Coordinate better to deal with China: Commerce Ministry

The new paper seeks to build on the old strategies with improvisations befitting the changed trade scenario. The new paper seeks to build on the old strategies with improvisations befitting the changed trade scenario.
Written by Shruti Srivastava | New Delhi | Posted: March 10, 2014 3:01 am

THE commerce ministry in a draft paper on dealing with the increasing economic clout of China has suggested better cooperation among all economic ministries as a first step towards tackling the rising trade deficit with the northern neighbour.

“There is no coordination among economic ministries. The first step towards taking on China is to coordinate amongst the government departments, a demand which has been constantly made by industry. The paper has proposed that at least economic ministries should work jointly to help India bridge the trade gap,” a senior official told The Indian Express.

The ministry under former commerce secretary Rahul Khullar had earlier, in 2011, drafted an action plan for strategically countering the manufacturing prowess of China. In fact, a new China Division was carved out to have dedicated officials for dealing with the trade matters relating to the country.

The new paper seeks to build on the old strategies with improvisations befitting the changed trade scenario. Apart from better coordination, the paper suggests partnering of Indian firms with Chinese companies in areas where domestic manufacturing is strong. Also, China should be coaxed to not consider India as just a huge market but also invest and manufacture here.

The bilateral trade between the two nations declined by over 10 per cent to stand at $65.78 billion.

India exported goods worth over $13 billion to China and bought goods worth over $52 billion from it, resulting in a trade deficit of over $35 billion.

Though the top leadership of both the countries have pledged to take up the two-way trade to $100 billion by 2015, as the current pace it is likely to be highly skewed in favour of China. “The Chinese are taking on India even in the IT sector, which has so far enjoyed a stronghold across the globe. We have to sharpen our focus on such sectors and ensure that we remain leaders in these areas. Indian companies will have to do continuous value-addition. Since we cannot defeat them on pricing as of now, we will have to make up for that with value-additions,” the official said.

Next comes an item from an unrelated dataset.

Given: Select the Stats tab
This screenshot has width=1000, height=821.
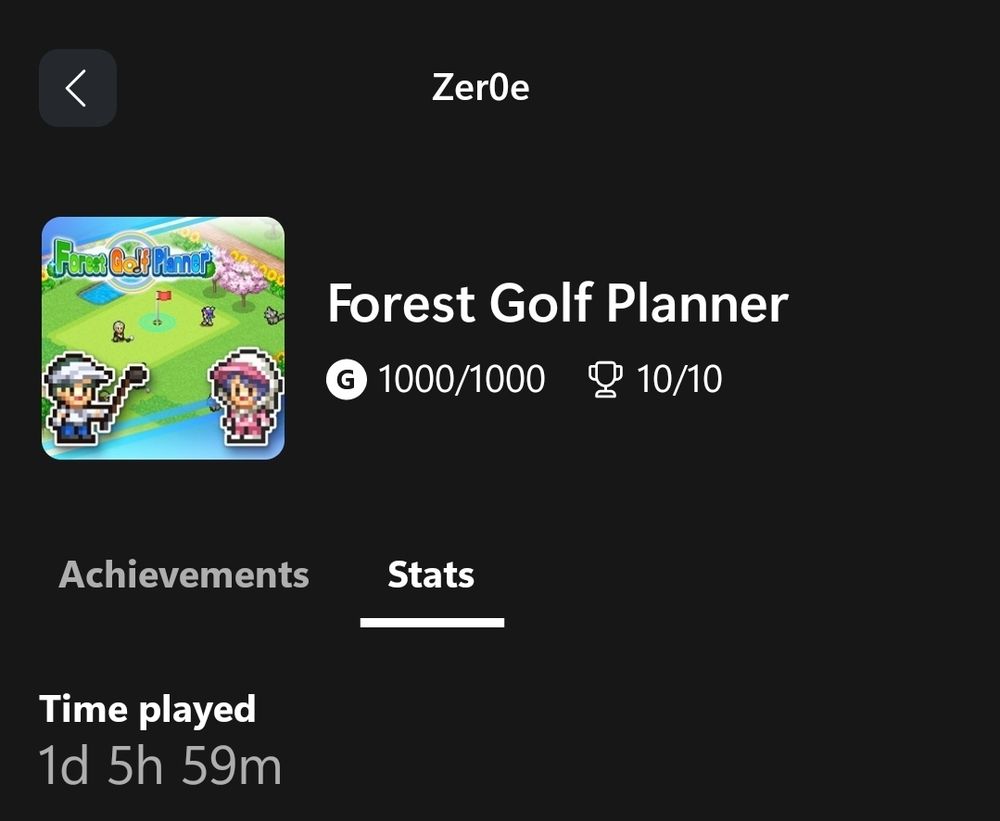Looking at the screenshot, I should pos(431,575).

Earlier, the department had chalked out a five-pronged strategy for dealing with China. It included creation of non tariff barriers where dependence is high, ensuring Chinese state-owned procurement agencies buy in bulk from Indian companies; and leveraging the huge domestic market to gain access to Chinese markets.

Several other departments including power, telecom and IT have also been asked to look at sectors where they are not competitive so that duties can be restructured to usher in competition.